→ **What to produce**
Copy every line of the listing below word for word, but leave out the pictures.

-*-

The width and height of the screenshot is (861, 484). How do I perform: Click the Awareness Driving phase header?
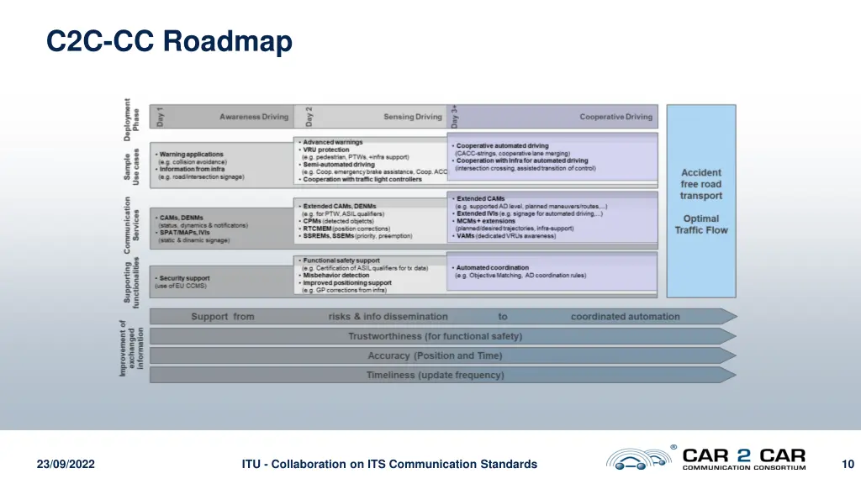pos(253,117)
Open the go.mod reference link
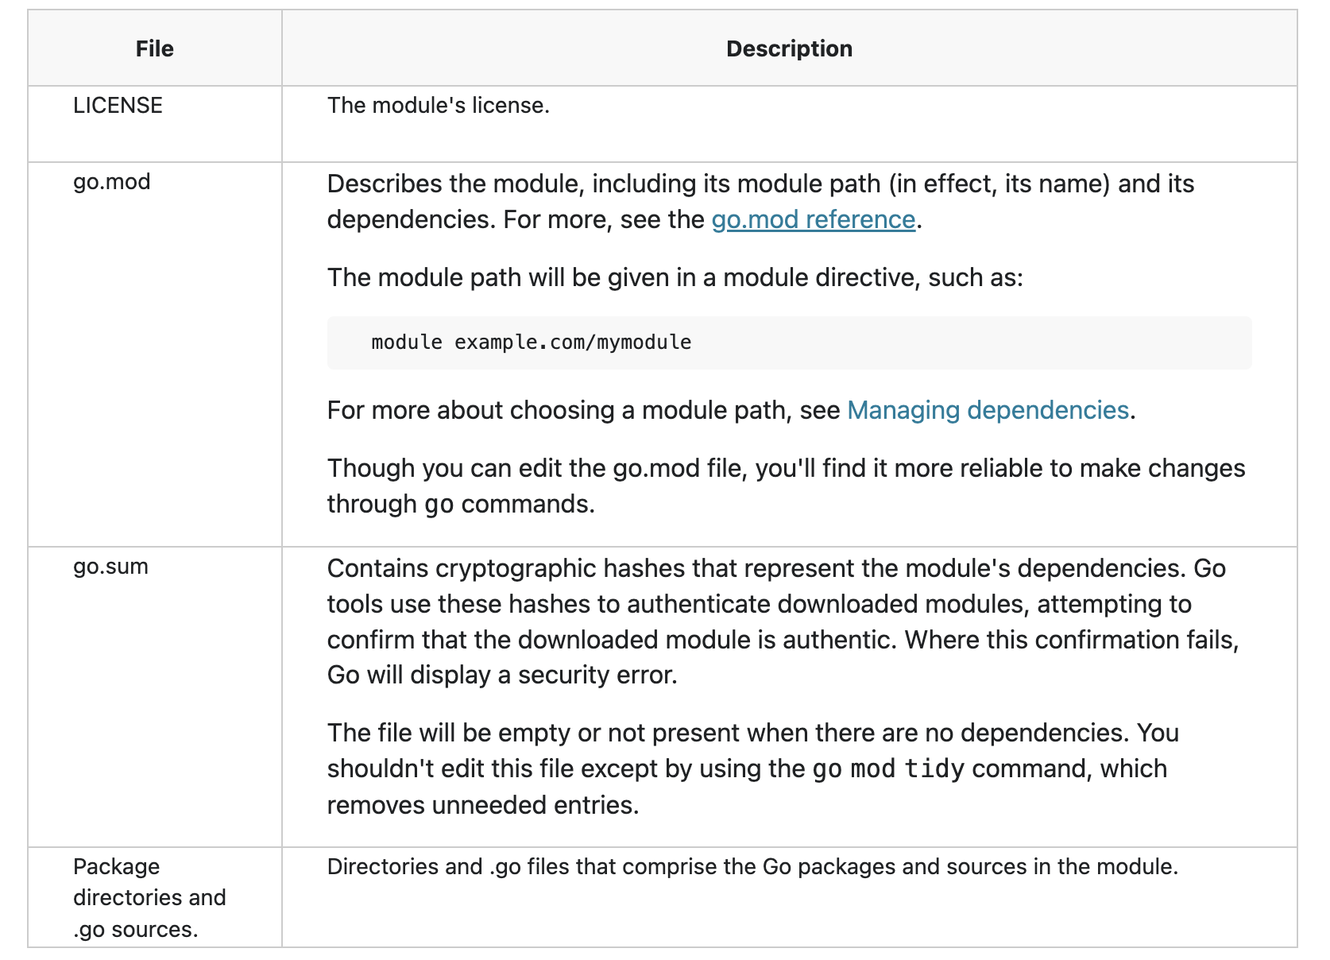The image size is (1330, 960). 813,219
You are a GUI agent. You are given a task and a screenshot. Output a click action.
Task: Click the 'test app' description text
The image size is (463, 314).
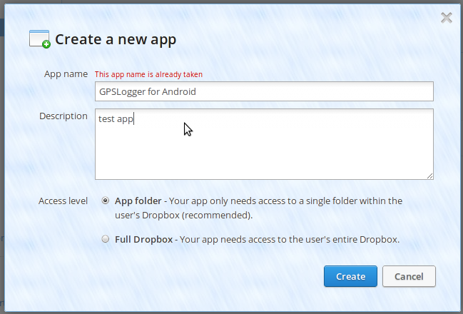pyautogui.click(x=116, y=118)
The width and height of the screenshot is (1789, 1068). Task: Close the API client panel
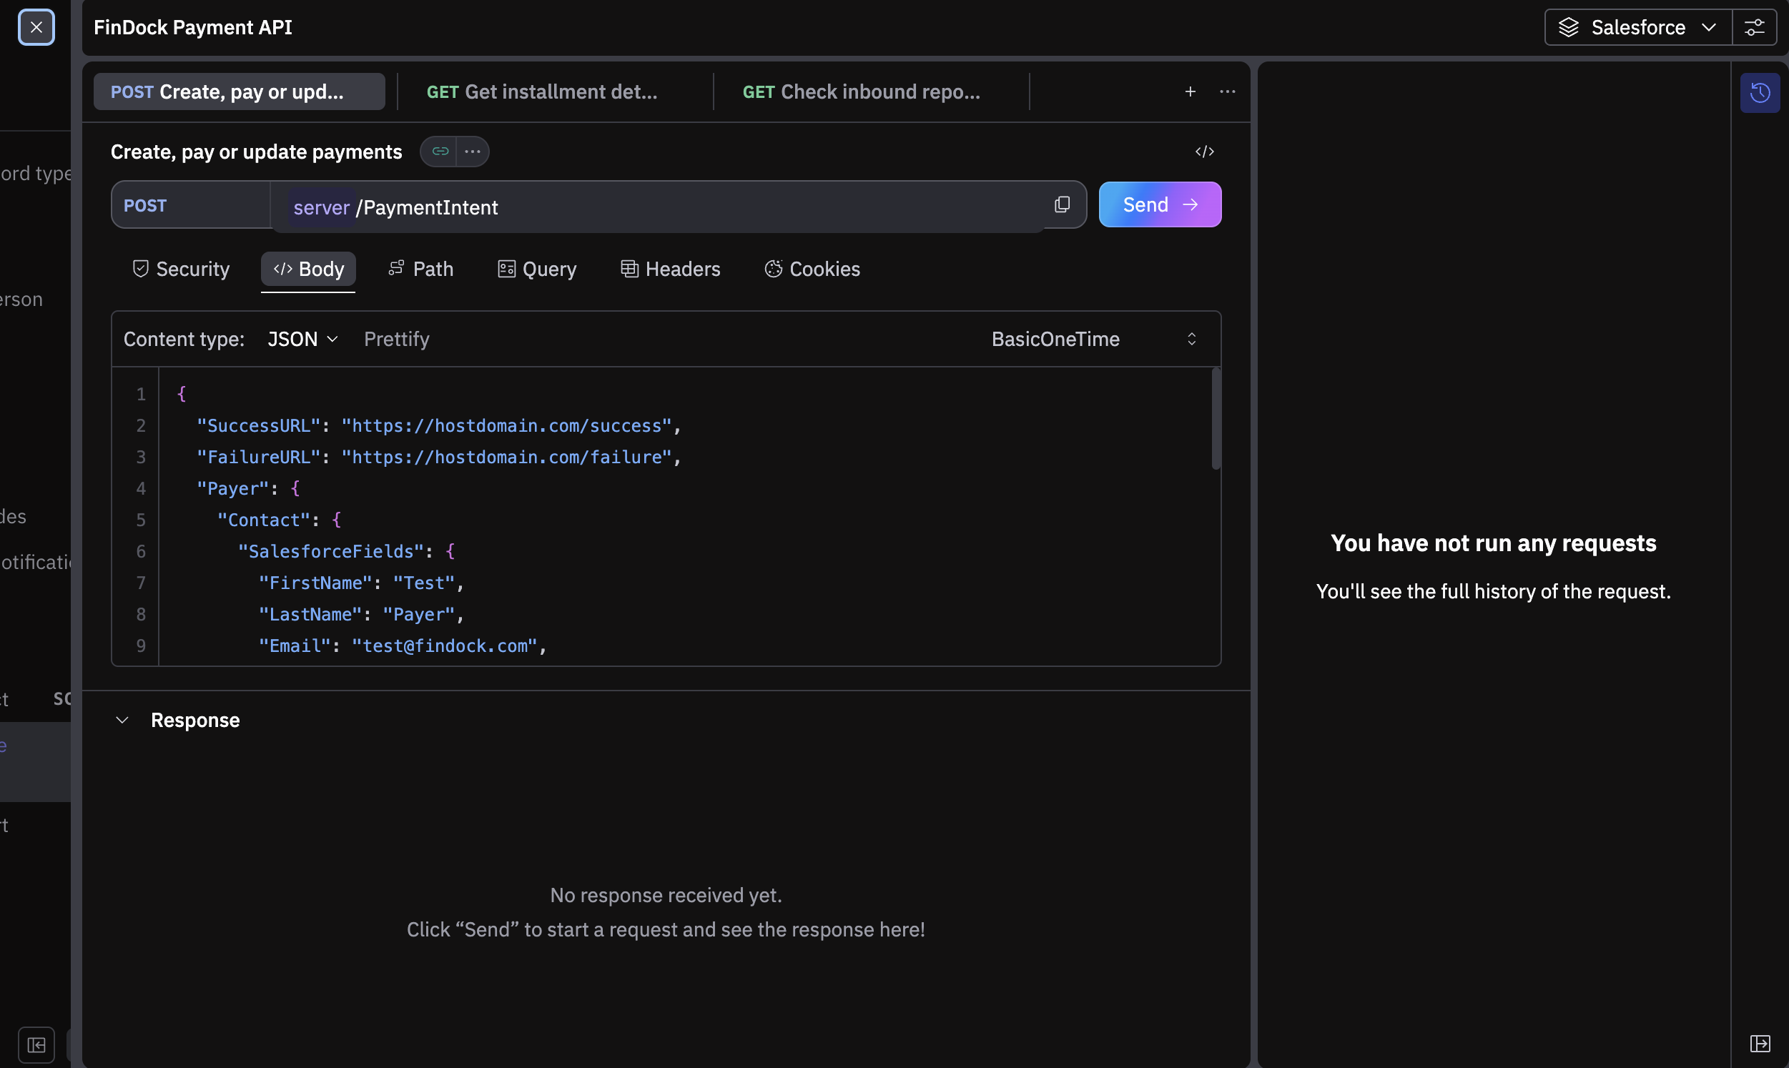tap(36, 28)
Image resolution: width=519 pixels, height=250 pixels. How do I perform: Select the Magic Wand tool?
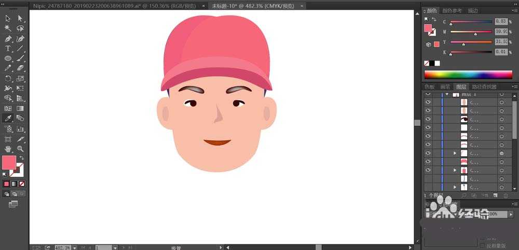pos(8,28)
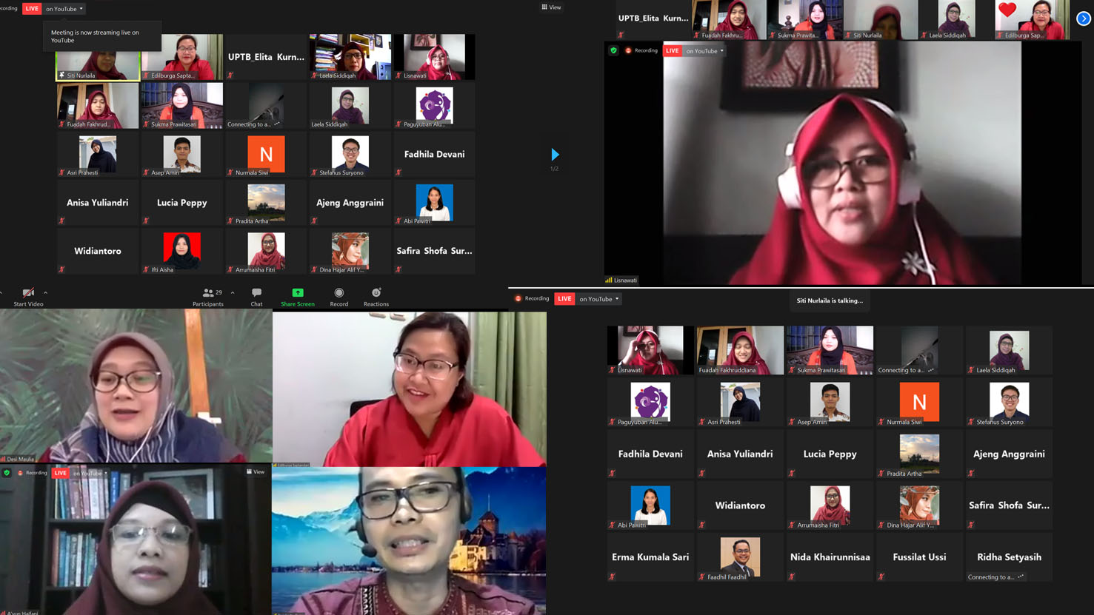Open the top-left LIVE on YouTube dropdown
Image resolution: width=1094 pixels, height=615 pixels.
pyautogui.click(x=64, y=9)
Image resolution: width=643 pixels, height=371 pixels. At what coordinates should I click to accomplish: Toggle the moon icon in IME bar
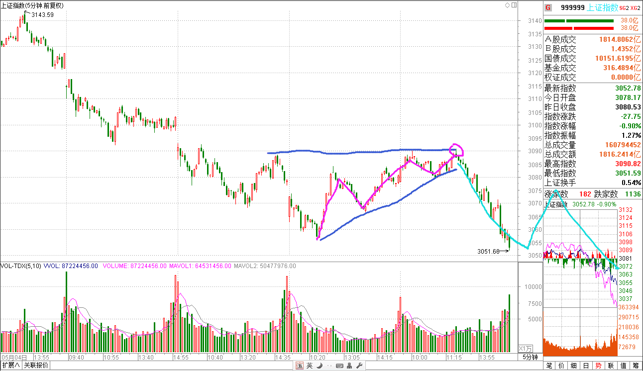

-*-

→ **Task answer**
The width and height of the screenshot is (861, 484). How do I perform: Click the Awareness Driving phase header?
pos(253,117)
Open the go.mod reference link
The image size is (1330, 960). 813,219
You are a GUI agent. You are given a task and a screenshot. Output a click action.
Task: Click the 'test app' description text
The image size is (463, 314).
pyautogui.click(x=116, y=118)
The width and height of the screenshot is (1789, 1068). Task: Close the API client panel
tap(36, 28)
Image resolution: width=519 pixels, height=250 pixels. How do I perform: Select the Magic Wand tool?
pos(8,28)
Open the top-left LIVE on YouTube dropdown
Image resolution: width=1094 pixels, height=615 pixels.
pyautogui.click(x=64, y=9)
Image resolution: width=643 pixels, height=371 pixels. At what coordinates should I click to accomplish: Toggle the moon icon in IME bar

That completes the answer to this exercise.